- Exercise
Print the complete set of entries exactly.

Source material START

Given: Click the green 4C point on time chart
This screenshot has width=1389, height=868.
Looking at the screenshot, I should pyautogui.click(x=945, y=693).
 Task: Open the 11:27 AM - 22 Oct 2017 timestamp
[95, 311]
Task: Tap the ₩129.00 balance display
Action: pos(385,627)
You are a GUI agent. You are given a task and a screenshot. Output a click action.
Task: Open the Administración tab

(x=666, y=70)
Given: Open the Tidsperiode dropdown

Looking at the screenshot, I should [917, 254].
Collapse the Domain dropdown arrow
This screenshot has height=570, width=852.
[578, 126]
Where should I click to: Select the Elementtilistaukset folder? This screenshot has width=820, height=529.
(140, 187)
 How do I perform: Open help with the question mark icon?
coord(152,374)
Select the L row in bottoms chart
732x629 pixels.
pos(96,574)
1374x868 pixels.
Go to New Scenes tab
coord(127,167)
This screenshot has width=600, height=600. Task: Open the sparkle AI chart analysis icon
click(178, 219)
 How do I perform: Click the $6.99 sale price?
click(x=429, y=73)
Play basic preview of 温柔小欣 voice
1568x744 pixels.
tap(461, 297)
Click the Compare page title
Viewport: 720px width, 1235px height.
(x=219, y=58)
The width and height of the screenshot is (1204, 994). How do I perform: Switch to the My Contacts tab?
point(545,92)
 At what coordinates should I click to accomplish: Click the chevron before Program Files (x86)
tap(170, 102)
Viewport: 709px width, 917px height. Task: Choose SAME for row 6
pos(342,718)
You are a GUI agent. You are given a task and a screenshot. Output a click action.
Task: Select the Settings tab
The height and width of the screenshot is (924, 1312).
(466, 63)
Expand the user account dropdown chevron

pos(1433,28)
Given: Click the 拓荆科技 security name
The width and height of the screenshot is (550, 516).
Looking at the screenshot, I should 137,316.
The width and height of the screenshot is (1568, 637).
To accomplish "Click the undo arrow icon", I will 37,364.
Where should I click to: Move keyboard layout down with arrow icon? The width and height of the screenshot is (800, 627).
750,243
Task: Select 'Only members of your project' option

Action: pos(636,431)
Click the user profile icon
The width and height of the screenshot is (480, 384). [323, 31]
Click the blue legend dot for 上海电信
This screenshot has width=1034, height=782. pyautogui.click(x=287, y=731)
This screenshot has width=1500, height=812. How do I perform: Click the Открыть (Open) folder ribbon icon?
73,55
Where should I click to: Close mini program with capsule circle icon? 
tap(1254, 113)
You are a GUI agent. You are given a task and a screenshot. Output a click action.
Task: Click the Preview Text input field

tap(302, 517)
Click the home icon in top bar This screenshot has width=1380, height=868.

Source material END

- Response area
Given: Click the green 4C point on time chart
This screenshot has width=1389, height=868.
Looking at the screenshot, I should pyautogui.click(x=945, y=693).
 Task: Open the 11:27 AM - 22 Oct 2017 timestamp
[95, 311]
Task: Tap the ₩129.00 balance display
Action: pos(385,627)
You are a GUI agent. You are given a task and a screenshot. Output a click action.
Task: Open the Administración tab

(x=666, y=70)
Given: Open the Tidsperiode dropdown

Looking at the screenshot, I should [917, 254].
Collapse the Domain dropdown arrow
This screenshot has height=570, width=852.
[578, 126]
Where should I click to: Select the Elementtilistaukset folder? This screenshot has width=820, height=529.
(140, 187)
 How do I perform: Open help with the question mark icon?
coord(152,374)
Select the L row in bottoms chart
732x629 pixels.
pos(96,574)
1374x868 pixels.
Go to New Scenes tab
coord(127,167)
This screenshot has width=600, height=600. Task: Open the sparkle AI chart analysis icon
click(178, 219)
 How do I perform: Click the $6.99 sale price?
click(x=429, y=73)
Play basic preview of 温柔小欣 voice
1568x744 pixels.
tap(461, 297)
Click the Compare page title
Viewport: 720px width, 1235px height.
(x=219, y=58)
The width and height of the screenshot is (1204, 994). How do I perform: Switch to the My Contacts tab?
point(545,92)
 At what coordinates should I click to accomplish: Click the chevron before Program Files (x86)
tap(170, 102)
Viewport: 709px width, 917px height. Task: Choose SAME for row 6
pos(342,718)
You are a GUI agent. You are given a task and a screenshot. Output a click action.
Task: Select the Settings tab
The height and width of the screenshot is (924, 1312).
(466, 63)
Expand the user account dropdown chevron

pos(1433,28)
Given: Click the 拓荆科技 security name
The width and height of the screenshot is (550, 516).
Looking at the screenshot, I should 137,316.
The width and height of the screenshot is (1568, 637).
To accomplish "Click the undo arrow icon", I will 37,364.
Where should I click to: Move keyboard layout down with arrow icon? The width and height of the screenshot is (800, 627).
750,243
Task: Select 'Only members of your project' option

Action: pos(636,431)
Click the user profile icon
The width and height of the screenshot is (480, 384). [323, 31]
Click the blue legend dot for 上海电信
This screenshot has width=1034, height=782. pyautogui.click(x=287, y=731)
This screenshot has width=1500, height=812. How do I perform: Click the Открыть (Open) folder ribbon icon?
73,55
Where should I click to: Close mini program with capsule circle icon? 
tap(1254, 113)
You are a GUI agent. You are given a task and a screenshot. Output a click action.
Task: Click the Preview Text input field

tap(302, 517)
Click the home icon in top bar This screenshot has width=1380, height=868.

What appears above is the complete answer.